*Problem description*: Find the line containing "Where should I click to: Click the terminal" in the data below and repeat it, along with all later lines, exactly through the last one.

** Opening Data for analysis block **

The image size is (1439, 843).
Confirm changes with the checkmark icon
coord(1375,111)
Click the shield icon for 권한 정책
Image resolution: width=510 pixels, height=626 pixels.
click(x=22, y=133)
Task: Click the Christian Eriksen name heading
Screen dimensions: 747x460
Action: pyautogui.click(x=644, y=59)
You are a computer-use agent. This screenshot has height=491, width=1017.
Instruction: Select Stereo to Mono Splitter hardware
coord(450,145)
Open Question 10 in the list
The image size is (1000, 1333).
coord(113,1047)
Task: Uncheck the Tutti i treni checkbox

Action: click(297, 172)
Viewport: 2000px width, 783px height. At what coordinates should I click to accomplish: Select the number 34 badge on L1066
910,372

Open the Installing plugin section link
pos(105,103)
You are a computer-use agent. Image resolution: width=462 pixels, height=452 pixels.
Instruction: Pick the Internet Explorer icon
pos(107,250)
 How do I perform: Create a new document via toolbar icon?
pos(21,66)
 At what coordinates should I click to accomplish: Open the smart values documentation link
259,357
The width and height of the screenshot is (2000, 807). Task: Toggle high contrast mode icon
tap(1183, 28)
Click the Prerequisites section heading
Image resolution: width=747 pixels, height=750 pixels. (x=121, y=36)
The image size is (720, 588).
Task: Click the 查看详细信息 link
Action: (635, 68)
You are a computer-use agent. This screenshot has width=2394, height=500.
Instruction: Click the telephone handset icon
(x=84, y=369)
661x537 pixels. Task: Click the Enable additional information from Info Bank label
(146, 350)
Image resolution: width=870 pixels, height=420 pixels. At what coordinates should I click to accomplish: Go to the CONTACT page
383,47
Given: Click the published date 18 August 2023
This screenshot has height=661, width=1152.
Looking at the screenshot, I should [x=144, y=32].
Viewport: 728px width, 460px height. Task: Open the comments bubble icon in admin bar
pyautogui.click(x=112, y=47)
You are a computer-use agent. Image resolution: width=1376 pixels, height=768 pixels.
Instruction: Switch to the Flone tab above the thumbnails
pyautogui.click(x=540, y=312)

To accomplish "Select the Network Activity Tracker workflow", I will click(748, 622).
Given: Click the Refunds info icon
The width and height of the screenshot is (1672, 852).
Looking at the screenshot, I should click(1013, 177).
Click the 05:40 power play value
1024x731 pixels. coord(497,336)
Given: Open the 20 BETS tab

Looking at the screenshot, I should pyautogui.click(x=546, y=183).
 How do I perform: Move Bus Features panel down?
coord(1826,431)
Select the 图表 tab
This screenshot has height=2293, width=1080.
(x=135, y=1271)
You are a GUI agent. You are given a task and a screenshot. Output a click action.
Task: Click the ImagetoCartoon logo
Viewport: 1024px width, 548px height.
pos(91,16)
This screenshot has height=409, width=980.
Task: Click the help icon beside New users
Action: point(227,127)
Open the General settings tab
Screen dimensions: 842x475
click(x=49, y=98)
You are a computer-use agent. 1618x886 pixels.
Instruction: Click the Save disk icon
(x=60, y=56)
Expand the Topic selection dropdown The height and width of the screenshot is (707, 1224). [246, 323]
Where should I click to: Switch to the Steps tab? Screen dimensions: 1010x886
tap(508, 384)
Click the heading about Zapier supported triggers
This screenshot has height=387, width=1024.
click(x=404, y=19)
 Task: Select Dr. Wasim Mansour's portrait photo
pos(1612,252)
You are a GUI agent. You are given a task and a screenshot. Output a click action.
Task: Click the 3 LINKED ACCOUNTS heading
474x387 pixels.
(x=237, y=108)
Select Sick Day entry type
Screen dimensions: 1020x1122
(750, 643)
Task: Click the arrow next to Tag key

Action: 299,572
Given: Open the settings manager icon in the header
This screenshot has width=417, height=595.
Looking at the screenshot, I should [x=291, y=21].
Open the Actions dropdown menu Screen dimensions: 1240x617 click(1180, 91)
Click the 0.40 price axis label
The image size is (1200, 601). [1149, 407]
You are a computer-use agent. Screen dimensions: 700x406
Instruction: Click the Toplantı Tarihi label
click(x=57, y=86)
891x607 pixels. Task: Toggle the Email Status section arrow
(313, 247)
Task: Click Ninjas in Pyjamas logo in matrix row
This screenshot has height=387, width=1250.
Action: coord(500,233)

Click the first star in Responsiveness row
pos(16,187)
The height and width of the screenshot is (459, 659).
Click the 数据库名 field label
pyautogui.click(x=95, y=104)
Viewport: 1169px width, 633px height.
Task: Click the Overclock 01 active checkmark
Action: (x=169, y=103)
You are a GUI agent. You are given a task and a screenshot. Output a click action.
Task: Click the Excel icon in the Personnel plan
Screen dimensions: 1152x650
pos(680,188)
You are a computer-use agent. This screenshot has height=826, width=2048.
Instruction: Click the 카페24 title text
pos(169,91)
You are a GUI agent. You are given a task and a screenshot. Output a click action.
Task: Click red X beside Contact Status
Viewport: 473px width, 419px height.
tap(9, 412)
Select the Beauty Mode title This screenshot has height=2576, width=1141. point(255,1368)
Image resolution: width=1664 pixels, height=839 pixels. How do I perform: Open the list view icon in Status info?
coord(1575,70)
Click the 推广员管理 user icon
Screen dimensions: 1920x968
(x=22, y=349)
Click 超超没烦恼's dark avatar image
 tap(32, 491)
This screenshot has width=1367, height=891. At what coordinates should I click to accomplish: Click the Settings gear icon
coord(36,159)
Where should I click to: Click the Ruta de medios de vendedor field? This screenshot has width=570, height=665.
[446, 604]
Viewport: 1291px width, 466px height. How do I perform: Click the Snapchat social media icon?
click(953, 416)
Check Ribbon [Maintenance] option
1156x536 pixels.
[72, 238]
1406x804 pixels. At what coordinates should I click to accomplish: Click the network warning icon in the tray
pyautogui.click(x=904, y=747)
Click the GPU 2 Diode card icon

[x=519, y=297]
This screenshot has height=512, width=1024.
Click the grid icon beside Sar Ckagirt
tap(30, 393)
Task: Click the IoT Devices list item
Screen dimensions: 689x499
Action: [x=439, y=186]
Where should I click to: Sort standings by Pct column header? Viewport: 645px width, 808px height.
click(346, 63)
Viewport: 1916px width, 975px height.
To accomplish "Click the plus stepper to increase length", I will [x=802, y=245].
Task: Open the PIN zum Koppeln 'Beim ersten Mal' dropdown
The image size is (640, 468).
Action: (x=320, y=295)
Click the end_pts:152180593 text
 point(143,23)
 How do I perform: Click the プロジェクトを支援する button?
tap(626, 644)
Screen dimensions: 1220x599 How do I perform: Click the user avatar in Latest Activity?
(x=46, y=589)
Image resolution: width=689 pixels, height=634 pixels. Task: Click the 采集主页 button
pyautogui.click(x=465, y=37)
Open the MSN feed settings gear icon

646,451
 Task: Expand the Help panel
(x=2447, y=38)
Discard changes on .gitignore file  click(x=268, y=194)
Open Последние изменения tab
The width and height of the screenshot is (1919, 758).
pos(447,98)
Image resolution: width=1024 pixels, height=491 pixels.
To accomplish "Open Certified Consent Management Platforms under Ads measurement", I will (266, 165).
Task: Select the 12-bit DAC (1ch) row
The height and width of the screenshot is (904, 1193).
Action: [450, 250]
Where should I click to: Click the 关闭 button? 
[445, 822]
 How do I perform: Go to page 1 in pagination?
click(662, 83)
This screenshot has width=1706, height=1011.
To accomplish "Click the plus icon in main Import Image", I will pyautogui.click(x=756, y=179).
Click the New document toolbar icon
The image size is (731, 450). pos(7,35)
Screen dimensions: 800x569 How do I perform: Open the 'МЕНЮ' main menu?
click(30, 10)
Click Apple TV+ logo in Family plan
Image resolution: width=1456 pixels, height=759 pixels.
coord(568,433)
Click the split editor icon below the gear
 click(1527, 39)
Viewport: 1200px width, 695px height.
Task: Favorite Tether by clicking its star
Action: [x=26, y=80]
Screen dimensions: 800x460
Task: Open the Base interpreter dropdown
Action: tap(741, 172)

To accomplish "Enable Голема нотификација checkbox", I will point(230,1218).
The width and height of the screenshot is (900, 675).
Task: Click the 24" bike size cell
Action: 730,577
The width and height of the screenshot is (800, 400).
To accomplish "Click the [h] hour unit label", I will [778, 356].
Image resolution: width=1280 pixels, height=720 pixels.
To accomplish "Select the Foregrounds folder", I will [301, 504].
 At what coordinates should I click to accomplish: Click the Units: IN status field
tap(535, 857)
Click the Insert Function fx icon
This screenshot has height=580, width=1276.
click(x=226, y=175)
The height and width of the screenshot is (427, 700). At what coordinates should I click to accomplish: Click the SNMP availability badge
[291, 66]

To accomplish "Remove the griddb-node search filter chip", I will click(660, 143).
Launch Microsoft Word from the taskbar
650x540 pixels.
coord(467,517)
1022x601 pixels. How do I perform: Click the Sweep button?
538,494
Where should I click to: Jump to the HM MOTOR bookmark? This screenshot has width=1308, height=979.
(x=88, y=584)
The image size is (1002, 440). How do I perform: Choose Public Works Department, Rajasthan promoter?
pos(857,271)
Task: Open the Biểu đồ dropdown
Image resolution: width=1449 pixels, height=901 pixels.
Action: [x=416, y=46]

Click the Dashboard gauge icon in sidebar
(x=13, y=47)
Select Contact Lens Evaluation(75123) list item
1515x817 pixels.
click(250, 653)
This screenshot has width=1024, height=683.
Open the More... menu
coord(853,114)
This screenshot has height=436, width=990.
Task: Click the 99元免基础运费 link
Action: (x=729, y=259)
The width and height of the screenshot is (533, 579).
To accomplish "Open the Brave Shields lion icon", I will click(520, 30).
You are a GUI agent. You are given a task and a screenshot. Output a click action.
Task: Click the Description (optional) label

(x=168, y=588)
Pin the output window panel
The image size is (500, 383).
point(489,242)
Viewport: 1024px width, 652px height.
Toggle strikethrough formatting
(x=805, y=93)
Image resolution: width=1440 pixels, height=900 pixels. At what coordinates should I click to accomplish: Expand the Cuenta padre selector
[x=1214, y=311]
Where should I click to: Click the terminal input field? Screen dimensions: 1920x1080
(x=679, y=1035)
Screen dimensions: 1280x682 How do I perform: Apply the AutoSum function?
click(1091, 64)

** Closing Data for analysis block **

*Result below*:
Where should I click to: Click the terminal input field? Screen dimensions: 1920x1080
(x=679, y=1035)
Screen dimensions: 1280x682 How do I perform: Apply the AutoSum function?
click(1091, 64)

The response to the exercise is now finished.